Ayrıca isimleri bile kentimizle anılan eserlerin, müzenizin de desteği ve
işbirliğiyle düzenlenerek açılacak bir müzede, ait oldukları topraklarda,
beraber var oldukları eserlerle yan yana sergilenmesinin anlamlı olacağına
dikkatinizi çekmek istiyorum. Dünyadaki yankılarına bakılırsa, ilk mektubumuzun
hedefine ulaştığı anlaşılıyor.”
Özgen
Acar'ın yorumu
Gazetemiz yazarı Özgen Acar, Kocaoğlu’nun
açıklamasını şöyle yorumladı: “Osmanlı döneminde Fransa’ya giden bazı eserler
Türkiye’deki Fransız Kültür Heyeti ile İzmir Ticaret Odasının işbirliği ile
birkaç yıl önce İzmir’de sergilenmişti. ‘İzmir- Bir Kentin Portresinin Fransız
Kolleksiyonlarından Anlatımı’ adlı sergide Louvre Müzesi’nden bazı parçalar da
yer almıştı. Başyapıt olmayan bu eserler daha sonra Paris’e geri gitmişti.

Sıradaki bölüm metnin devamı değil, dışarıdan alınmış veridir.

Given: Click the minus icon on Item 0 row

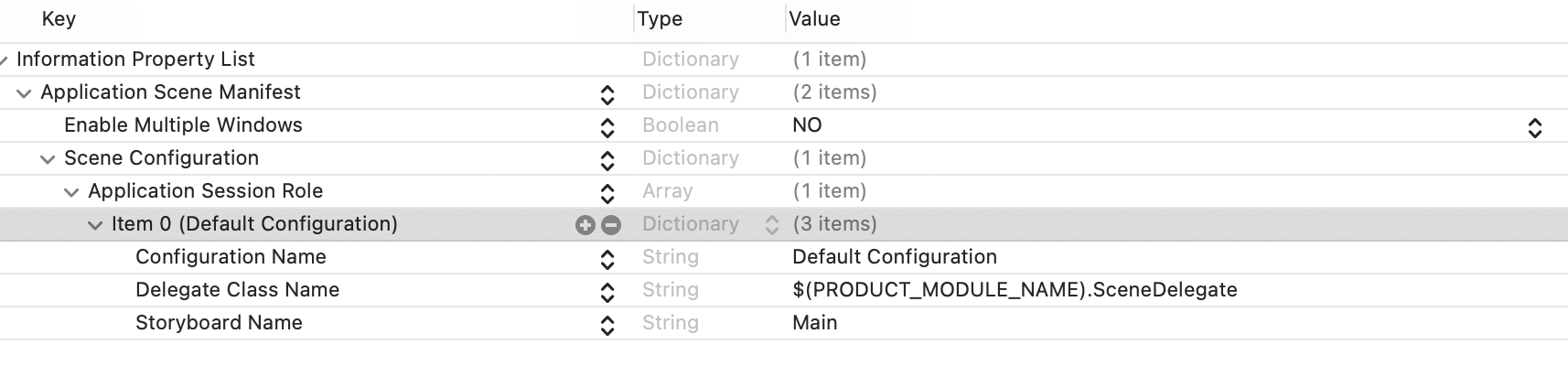Looking at the screenshot, I should click(611, 225).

İster Türkiye’nin imzaladığı 1970 UNESCO sözleşmesi, ister 1994’ten beri
imzalamadığı UNIDROIT anlaşması o yüzyılların olaylarını kapsamıyor. İzmir
Belediye Başkanı Aziz Kocaoğlu, ikinci yanıtında ‘1680 piyasası kavramını’ bir
yana bırakarak UNESCO sözleşmesinin değişmesi gerektiğini söylüyor ve bunun uzun
bir yol olduğunu da vurguluyor. Ancak UNESCO anlaşmasını daha somutlaştırması
için hazırlanan UNIDROIT sözleşmesi de buna olanak sağlamıyor.
Bununla
birlikte, 19. yy’da Hollanda Başkonsolosu’nun kaçırdığı ya da o günkü yasal
koşullarda serbestçe Lyden Müzesi’ne gönderdiği tekne Manş denizinde batmıştı.
Bu eserleri daha sonra İngiliz amatör balık adamlar bulmuşlardı. Bu olayı
Cumhuriyet gazetesi Türk kamuoyuna duyurmuş, Türk hükumeti, amatör İngiliz
dalgıçlarının masraflarına karşılığında 25 bin sterlin ödedikten sonra bu
buluntular Türkiye’ye geri getirilmişti. Böylece ilk kez Osmanlı döneminde
dönemin yasal koşullarına uygun olarak serbestçe giden ya da kaçırılan bu
eserler geri getirilmişti.”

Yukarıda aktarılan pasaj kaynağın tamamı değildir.